Publication number: US5046934A
Application number: US07/481,853
Authority: US
Inventors: Hanns-Peter Berges
Original assignee: Leybold AG
Current assignee: Balzers und Leybold Deutschland Holding AG
Priority date: 1988-10-24
Filing date: 1990-02-20
Publication date: 1991-09-10
Anticipated expiration: 2010-02-20
Also published as: JPH02153292A; EP0365695A1; EP0365695B1; DE3876243D1

Abstract

A twin-shaft vacuum pump including a rotor pair mounted for rotation in a pump chamber. The rotor pair together with the chamber wall define a suction side and delivery side of the pump chamber. In order to prevent solid particles suspended in pump fluid from settling in the chamber, the invention provides a flushing gas outlet orifice disposed on the delivery side of the pump chamber and adapted to be connected to a source of flushing gas. The solid particles can thus be held in suspension and conveyed from the pump with the assistance of flushing gas supplied through the orifice.

Description

The invention is directed to a twin shaft vacuum pump with a claw rotor pair rotating in the pump chamber and forming a suction side and a delivery side in common with the walls of the chamber.

EU-A 87107089 discloses a twin shaft vacuum pump of this species. The rotors are each respectively equipped with a claw (tooth) and with a recess and execute their rotary motion in meshing and non-contacting fashion in the pump chamber. The respective recesses control the admission and discharge openings situated in the lateral shields of the pump chamber. During the synchronous rotary motion of the rotors, spaces sealed by gap openings that initially enlarge and then in turn diminish are formed, these compressing the gas that is flowed in at the suction side and conveying it to the delivery side.

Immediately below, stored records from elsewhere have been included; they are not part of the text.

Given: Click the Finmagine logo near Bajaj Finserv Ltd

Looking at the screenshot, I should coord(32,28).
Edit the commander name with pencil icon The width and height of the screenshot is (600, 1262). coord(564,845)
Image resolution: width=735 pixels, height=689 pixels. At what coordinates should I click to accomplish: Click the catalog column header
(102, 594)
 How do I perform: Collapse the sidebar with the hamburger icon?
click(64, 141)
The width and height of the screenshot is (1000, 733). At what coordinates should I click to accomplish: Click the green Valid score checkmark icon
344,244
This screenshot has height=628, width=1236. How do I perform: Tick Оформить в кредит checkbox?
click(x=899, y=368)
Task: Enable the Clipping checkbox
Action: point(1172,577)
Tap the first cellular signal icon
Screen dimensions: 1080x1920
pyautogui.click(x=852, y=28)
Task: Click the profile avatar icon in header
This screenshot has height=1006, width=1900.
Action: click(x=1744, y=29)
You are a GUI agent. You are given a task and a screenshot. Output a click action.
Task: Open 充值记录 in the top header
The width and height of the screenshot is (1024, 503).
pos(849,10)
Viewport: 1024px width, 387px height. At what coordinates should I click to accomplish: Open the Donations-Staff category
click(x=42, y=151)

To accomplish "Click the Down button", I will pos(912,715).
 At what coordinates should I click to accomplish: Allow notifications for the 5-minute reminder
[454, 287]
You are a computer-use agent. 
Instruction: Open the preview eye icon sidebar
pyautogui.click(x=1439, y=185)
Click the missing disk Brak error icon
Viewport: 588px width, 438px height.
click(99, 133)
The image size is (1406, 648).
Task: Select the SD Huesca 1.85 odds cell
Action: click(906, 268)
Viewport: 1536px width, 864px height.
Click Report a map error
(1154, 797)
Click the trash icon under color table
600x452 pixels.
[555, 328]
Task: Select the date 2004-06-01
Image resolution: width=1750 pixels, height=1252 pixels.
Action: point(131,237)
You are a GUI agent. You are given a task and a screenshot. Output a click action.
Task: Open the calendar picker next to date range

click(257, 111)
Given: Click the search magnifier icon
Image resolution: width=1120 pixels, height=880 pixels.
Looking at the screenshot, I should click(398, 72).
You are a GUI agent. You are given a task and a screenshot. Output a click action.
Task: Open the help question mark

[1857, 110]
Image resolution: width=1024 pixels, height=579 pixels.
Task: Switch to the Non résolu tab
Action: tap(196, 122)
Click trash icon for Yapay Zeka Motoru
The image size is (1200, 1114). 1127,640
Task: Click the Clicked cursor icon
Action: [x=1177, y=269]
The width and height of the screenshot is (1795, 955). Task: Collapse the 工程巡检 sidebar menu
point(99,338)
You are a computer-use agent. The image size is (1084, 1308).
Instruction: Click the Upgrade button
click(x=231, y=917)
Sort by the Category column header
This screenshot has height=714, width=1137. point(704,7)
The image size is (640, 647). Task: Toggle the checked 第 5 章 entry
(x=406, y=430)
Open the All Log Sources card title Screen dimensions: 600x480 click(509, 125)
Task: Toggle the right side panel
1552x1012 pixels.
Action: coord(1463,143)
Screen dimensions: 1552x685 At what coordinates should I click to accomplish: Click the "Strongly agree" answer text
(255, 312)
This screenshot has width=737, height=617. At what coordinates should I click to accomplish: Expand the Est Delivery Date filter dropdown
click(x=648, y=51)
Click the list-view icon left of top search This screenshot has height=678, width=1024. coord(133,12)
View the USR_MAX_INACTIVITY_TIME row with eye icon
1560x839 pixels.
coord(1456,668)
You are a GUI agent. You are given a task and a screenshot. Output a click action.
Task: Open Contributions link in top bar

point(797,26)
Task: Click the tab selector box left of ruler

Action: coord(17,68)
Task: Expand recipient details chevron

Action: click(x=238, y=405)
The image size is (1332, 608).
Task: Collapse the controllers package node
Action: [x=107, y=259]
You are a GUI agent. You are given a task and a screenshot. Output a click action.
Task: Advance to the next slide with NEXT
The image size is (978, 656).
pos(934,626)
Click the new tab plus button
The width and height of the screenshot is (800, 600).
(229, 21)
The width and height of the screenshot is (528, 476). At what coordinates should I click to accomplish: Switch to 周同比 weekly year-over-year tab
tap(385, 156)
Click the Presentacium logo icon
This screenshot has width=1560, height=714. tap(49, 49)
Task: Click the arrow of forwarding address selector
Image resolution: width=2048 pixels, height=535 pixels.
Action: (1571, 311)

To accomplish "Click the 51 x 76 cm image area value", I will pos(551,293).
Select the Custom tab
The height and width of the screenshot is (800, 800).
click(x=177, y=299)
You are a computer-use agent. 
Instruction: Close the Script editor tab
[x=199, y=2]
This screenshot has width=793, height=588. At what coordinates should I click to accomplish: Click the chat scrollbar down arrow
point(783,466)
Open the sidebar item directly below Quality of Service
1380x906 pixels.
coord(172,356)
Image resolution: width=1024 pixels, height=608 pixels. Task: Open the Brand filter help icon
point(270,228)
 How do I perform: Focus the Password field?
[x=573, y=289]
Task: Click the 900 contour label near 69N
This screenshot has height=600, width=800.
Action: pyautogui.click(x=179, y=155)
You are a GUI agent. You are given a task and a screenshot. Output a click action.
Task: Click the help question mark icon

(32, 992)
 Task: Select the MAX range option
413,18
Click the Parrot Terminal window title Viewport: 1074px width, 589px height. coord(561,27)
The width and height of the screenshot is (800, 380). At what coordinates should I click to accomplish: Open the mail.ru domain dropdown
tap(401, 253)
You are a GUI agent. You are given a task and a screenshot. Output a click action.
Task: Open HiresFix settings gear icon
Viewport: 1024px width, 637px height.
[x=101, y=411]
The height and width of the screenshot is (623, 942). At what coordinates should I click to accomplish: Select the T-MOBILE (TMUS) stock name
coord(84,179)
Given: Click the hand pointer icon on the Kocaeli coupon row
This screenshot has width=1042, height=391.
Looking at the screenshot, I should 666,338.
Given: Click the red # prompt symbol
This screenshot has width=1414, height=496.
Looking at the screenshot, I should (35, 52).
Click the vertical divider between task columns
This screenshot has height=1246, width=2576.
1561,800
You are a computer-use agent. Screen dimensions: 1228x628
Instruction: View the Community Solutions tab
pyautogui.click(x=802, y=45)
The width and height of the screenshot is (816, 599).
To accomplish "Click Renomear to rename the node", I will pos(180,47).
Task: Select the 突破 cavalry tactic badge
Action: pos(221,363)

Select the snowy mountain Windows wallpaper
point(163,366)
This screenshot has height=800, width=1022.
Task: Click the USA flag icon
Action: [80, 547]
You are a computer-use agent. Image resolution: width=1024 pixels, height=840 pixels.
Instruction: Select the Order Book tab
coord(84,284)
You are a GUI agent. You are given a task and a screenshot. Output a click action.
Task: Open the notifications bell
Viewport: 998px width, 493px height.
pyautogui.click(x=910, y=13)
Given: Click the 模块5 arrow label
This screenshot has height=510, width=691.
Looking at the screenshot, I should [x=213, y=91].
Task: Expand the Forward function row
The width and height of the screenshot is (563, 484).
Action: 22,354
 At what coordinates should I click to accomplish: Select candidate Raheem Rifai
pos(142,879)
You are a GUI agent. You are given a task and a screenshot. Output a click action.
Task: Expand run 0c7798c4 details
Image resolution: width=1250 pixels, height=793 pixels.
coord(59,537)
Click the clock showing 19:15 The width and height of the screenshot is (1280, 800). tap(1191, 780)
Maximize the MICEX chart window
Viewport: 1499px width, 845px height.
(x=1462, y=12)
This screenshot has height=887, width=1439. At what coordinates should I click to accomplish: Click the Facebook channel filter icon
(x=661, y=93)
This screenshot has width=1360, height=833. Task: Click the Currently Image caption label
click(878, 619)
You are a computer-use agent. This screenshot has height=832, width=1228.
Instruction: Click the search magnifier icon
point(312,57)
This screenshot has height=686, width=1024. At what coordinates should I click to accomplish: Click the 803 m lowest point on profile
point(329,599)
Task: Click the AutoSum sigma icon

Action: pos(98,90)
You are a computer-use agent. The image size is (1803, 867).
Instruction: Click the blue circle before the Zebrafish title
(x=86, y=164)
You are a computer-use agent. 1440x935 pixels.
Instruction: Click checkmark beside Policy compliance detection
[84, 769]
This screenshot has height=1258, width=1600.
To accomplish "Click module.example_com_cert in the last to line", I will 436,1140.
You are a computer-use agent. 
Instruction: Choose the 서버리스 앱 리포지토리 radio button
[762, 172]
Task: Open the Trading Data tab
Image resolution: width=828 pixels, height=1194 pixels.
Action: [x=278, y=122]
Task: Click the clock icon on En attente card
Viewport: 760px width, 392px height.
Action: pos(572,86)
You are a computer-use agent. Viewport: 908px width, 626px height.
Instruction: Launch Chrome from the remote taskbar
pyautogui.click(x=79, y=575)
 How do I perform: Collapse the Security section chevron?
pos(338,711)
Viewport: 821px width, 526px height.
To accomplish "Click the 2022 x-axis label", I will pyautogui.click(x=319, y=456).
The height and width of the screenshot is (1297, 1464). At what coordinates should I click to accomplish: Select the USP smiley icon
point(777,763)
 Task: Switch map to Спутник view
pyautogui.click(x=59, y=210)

The significant advantage of twin shaft vacuum pumps of the described species is that they can be operated dry, i.e. without sealants in the pump chamber. Pumps of this species are therefore frequently utilized for evacuating vacuum chambers in which etching, coating or other vacuum treatment or manufacturing methods are carried out. There is the risk in such employments that solids can proceed into the pump, namely, directly, i.e. that solids particles are formed initially during the compression of the gases, i.e. during the passage of the delivery gases through the vacuum pump. Examples of this are the creation of aluminum chloride in aluminum etching, ammonium chloride in coating processes, etc.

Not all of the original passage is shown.